M. Pierre-Yves Collombat . - Un motif d'inconstitutionnalité du texte n'a pas encore été examiné par le Conseil : la tutelle du département le plus peuplé sur la région dans celles qui n'en comportent que deux. Mais ce motif, qui pose un vrai problème constitutionnel, prospérera-t-il devant un Conseil habitué à sanctionner les points mineurs et à laisser passer les chameaux constitutionnels ?

Le projet de loi est adopté sans modification.
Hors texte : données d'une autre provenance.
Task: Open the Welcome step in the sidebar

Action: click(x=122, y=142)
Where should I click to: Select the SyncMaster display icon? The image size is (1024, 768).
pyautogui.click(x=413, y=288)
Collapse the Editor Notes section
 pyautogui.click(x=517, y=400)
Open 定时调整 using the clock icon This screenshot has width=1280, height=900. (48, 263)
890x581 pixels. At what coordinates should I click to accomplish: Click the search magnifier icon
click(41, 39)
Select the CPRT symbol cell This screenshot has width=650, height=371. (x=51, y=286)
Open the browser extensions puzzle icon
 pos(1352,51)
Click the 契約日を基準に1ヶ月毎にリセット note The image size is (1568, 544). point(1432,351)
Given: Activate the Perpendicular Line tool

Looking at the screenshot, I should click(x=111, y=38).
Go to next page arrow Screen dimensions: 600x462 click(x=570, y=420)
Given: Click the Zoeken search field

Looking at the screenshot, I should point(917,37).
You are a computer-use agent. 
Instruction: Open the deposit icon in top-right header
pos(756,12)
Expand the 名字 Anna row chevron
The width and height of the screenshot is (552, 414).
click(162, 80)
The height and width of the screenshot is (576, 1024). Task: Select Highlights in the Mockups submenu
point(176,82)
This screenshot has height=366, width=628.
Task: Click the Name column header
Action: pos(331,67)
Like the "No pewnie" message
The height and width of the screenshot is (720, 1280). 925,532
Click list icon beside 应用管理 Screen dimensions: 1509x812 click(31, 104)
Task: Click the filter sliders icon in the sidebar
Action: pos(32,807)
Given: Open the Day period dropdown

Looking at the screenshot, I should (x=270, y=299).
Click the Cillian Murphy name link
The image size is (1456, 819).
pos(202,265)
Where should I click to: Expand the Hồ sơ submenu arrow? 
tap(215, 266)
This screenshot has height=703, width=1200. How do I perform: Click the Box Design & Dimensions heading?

Le sort des amendements examinés par la commission est retracé dans le tableau suivant :

Auteur

Objet

Sort de l'amendement

Article additionnel avant l'article premier

Mme Nicole Borvo Cohen-Seat et plusieurs de ses collègues

1

Abrogation des dispositions créant les conseillers territoriaux

Rejeté

2

Abrogation de la loi de réforme des collectivités territoriales

Rejeté


* 1 C'est sur le fondement de cette précision que le Conseil constitutionnel a estimé, lors de sa décision n° 2010-618 du 9 décembre 2010, que l'intégration au projet de loi de réforme des collectivités territoriales, en première lecture à l'Assemblée nationale et par un amendement du gouvernement, du tableau fixant la répartition des conseillers territoriaux par département et par région, n'était pas contraire à la Constitution du point de vue de la procédure.

* 2 Décision n° 2003-482 DC du 30 juillet 2003, « Loi organique relative au référendum local ».

* 3 Décision n° 2003-478 DC du 30 juillet 2003, « Loi organique relative à l'expérimentation par les collectivités territoriales ».

* 4 Voir le commentaire aux cahiers de la décision du 23 juin 2011 précitée, où il est précisé qu'en réécrivant l'article 39 lors de la révision de mars 2003, « le constituant a entendu se référer à la notion d'organisation contenue dans le code général des collectivités territoriales, qui range sous l'intitulé `organisation' les dispositions relatives au nom et au territoire de la collectivité, à la composition, au fonctionnement et aux attributions de ses organes, ainsi qu'au régime juridique de leurs actes ».

* 5 Décision n° 2011-632 précitée, considérant 4.